A stool test can detect hidden blood you can’t see with the naked eye. If the cause isn’t obvious from the exam, a colonoscopy is the standard next step. During a colonoscopy, a flexible tube with a tiny camera is guided through the rectum and into the entire large intestine, letting your doctor see the source of bleeding directly and take tissue samples if needed. For suspected upper digestive bleeding, a similar camera is passed down the throat to examine the stomach and upper intestines.
What You Can Do at Home
Since the most common causes of rectal bleeding are tied to hard stools and straining, the most effective thing you can do is keep your bowel movements soft and easy to pass. That starts with fiber. Current dietary guidelines recommend about 14 grams of fiber per 1,000 calories you eat, which works out to roughly 28 grams per day on a standard 2,000-calorie diet. Most people fall well short of that. Fruits, vegetables, beans, whole grains, and psyllium husk supplements are practical ways to close the gap.
Drink plenty of water alongside the extra fiber, because fiber without enough fluid can actually make constipation worse. Avoid sitting on the toilet longer than necessary (put the phone down), and don’t ignore the urge to go. Warm sitz baths, where you sit in a few inches of warm water for 10 to 15 minutes, can soothe both hemorrhoids and fissures.

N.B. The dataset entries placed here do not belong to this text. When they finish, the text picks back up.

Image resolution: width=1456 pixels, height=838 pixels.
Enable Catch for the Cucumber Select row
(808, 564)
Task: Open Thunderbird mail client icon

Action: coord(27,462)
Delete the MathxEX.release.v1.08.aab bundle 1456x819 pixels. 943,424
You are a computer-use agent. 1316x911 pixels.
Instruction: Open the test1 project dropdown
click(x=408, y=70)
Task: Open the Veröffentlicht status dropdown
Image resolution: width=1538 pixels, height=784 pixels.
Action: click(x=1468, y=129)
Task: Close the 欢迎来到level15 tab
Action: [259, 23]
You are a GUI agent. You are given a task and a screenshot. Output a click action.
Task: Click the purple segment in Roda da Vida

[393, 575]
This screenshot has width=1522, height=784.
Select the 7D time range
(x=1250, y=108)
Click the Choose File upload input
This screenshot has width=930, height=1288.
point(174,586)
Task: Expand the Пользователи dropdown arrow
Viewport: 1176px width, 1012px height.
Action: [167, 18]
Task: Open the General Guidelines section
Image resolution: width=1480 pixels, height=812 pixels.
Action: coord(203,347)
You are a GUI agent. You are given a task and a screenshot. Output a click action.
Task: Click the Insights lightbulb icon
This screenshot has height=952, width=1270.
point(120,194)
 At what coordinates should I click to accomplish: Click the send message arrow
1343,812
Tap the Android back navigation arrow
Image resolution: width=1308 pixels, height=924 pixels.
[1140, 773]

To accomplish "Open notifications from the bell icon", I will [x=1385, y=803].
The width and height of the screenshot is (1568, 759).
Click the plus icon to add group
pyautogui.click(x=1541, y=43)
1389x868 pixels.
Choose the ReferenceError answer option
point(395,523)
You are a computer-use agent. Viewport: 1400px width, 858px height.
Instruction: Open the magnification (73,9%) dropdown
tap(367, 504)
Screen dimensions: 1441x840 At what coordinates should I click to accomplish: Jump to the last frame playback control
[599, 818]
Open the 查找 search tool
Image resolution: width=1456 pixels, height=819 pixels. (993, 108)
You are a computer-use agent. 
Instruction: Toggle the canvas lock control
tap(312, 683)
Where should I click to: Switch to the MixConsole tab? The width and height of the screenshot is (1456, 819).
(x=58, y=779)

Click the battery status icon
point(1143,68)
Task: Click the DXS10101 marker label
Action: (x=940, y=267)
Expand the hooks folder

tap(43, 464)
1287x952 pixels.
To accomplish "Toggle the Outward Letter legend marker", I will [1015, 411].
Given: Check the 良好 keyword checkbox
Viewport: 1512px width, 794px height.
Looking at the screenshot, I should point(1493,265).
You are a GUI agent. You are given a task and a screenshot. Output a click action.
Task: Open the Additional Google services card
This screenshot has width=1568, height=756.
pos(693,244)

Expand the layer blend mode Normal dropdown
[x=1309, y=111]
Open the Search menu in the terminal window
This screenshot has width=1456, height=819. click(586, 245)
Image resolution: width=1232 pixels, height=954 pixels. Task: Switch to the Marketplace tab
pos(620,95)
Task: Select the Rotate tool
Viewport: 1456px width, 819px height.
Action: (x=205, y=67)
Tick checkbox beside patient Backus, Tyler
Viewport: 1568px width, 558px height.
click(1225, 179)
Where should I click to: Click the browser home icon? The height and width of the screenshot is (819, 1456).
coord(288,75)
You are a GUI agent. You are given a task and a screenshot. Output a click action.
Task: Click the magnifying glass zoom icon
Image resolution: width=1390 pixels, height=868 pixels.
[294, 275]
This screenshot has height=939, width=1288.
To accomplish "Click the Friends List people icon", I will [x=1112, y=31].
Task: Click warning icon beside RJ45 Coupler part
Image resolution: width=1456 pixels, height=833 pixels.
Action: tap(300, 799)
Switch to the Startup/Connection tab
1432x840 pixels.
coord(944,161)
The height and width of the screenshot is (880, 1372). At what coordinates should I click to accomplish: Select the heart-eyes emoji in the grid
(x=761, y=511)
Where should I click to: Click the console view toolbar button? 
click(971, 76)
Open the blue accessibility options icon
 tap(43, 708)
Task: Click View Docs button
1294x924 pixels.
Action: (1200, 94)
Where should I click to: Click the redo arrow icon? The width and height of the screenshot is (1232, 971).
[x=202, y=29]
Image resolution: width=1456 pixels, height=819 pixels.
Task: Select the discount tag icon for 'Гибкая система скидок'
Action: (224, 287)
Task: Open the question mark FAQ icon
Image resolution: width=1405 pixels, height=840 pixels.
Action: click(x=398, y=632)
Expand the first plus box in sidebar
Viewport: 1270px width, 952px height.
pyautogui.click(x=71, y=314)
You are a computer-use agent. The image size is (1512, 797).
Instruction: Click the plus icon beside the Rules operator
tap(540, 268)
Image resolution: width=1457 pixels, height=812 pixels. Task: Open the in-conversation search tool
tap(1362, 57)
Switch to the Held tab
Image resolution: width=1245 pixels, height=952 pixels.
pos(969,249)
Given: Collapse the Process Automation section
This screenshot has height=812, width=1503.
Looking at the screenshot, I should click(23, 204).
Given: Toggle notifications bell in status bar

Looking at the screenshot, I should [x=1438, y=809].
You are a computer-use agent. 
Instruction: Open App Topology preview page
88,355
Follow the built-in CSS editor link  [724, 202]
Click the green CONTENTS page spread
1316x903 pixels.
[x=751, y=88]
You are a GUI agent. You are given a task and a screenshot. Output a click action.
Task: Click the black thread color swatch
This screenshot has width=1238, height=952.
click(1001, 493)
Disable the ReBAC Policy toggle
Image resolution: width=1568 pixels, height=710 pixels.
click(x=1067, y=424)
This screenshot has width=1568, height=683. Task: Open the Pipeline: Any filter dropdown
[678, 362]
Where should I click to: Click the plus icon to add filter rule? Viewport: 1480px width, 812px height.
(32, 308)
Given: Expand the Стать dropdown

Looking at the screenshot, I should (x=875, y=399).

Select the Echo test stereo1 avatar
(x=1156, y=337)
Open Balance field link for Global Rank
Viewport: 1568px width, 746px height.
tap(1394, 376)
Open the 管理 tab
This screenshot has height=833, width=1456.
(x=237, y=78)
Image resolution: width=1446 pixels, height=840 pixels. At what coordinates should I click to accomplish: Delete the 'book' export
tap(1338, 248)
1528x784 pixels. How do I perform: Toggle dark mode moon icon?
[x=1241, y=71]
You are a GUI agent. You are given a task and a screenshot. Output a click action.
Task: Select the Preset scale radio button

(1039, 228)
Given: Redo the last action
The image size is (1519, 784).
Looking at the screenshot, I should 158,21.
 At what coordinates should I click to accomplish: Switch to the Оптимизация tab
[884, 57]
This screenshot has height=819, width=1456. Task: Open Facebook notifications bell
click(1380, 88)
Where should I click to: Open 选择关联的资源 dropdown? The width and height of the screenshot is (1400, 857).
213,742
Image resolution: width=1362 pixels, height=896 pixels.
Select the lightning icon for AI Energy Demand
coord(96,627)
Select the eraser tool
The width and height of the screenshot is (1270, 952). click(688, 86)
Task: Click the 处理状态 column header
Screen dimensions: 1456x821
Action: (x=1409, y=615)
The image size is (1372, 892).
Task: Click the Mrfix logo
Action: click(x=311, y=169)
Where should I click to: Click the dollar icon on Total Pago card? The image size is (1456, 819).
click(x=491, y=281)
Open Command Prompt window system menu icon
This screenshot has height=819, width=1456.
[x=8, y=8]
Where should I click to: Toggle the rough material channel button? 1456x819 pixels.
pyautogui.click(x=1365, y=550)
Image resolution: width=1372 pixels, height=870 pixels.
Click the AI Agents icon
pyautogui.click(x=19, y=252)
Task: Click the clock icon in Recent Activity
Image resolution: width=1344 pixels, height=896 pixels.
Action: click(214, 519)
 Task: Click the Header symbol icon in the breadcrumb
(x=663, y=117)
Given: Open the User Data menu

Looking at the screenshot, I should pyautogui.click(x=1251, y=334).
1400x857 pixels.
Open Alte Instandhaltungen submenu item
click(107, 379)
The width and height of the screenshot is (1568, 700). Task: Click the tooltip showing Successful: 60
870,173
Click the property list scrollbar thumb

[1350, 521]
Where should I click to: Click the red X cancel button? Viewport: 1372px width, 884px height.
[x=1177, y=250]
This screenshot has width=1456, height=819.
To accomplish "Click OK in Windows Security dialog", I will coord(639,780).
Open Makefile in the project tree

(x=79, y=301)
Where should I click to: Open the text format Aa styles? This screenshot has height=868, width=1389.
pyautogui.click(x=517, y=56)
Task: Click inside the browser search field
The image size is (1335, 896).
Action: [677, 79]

Signs That Need Urgent Attention
A small amount of bright red blood on the toilet paper after a hard bowel movement is common and usually not an emergency. But certain combinations of symptoms signal that you’re losing too much blood or that something more serious is happening. Get emergency medical help if rectal bleeding comes with any of the following:
- Dizziness or lightheadedness when you stand up
- Rapid, shallow breathing
- Fainting or confusion
- Cold, clammy, pale skin
- Blurred vision
- Nausea
- Very low urine output
These are signs of shock from significant blood loss and require immediate care. Even without those red flags, rectal bleeding that keeps coming back over weeks, gets heavier over time, or is accompanied by unexplained weight loss or persistent changes in your bowel habits is worth getting evaluated sooner rather than later.